The router service is represented by a Camel context object,
which encapsulates routing rules (in the form of RouteBuilder
objects) and components (which enable the router to bind to various network protocols and
other resources). The router application itself consists either of Java code or XML
configuration, or possibly a combination of the two.
In general, an endpoint is a source or a sink of messages, identified by a URI. In practice, this means that an endpoint maps either to a network location or to some other resource that can produce or consume a stream of messages. Within a routing rule, endpoints are used in two distinct ways:
The consumer endpoint, which appears at the start of a rule
(for example, in a from() command), receives messages from an
external source and creates an exchange object that is processed by the rule;
The producer endpoint, which appears at the end of a rule
(for example, in a to() command), sends the current exchange's
message to an external target.
A component is a plug-in that integrates the router core with a particular network protocol or external resource. From the perspective of a router developer, a component appears to be a factory for creating a specific type of endpoint. For example, there is a file component that can be used to create endpoints that read/write messages to and from particular directories or files. There is a Apache CXF component that enables you to create endpoints that communicate with Web services (and related protocols).
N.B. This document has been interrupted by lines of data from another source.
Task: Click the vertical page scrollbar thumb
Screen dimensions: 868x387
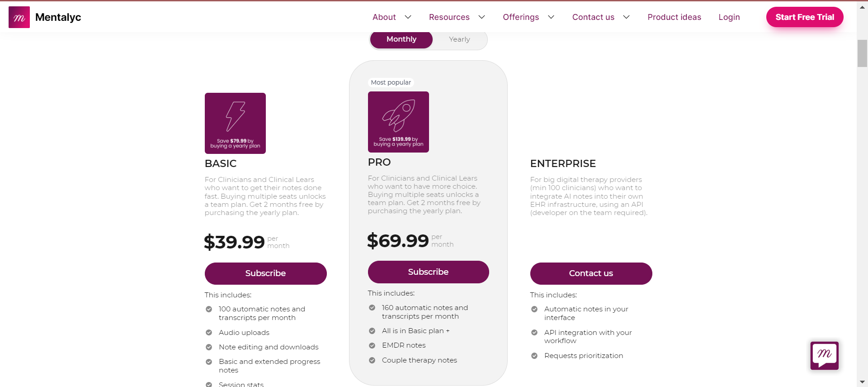Action: click(862, 53)
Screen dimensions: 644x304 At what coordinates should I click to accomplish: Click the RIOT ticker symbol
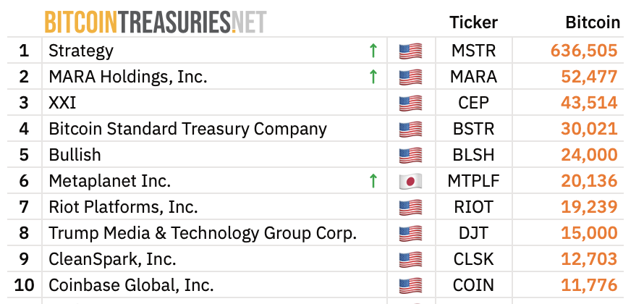click(x=473, y=207)
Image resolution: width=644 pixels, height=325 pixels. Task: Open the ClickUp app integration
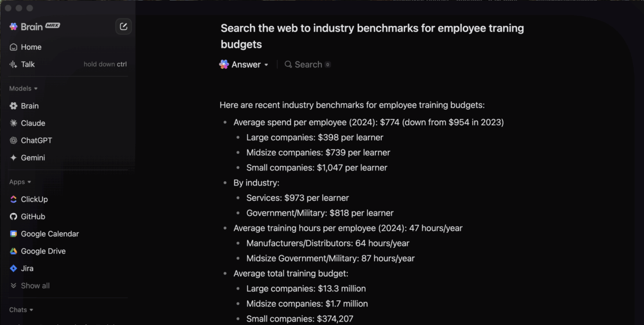[34, 199]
Typically, before you can use a particular component, you must configure it and add it to the Camel context. You do not have to do this for the following components, which are embedded in the router core:
Bean—Binds Java beans to message exchanges. It is also useful for exposing and invoking POJO (Plain Old Java Objects).
Direct—Provides direct, synchronous invocation of any consumers when a producer sends a message exchange. A direct endpoint can be used to connect existing routes. Clients running in the same JVM as the router can also access direct endpoints.
File—Provides access to the file system, enabling you to read messages from files and write messages to files.
Log—Logs the message exchange to some underlying logging system like log4j.
Mock—Provides a powerful declarative testing mechanism similar to jMock, allowing declarative expectations (assertions) to be created on any Mock endpoint before a test begins. When the test is run, messages are fired to one or more endpoints and the assertions are checked.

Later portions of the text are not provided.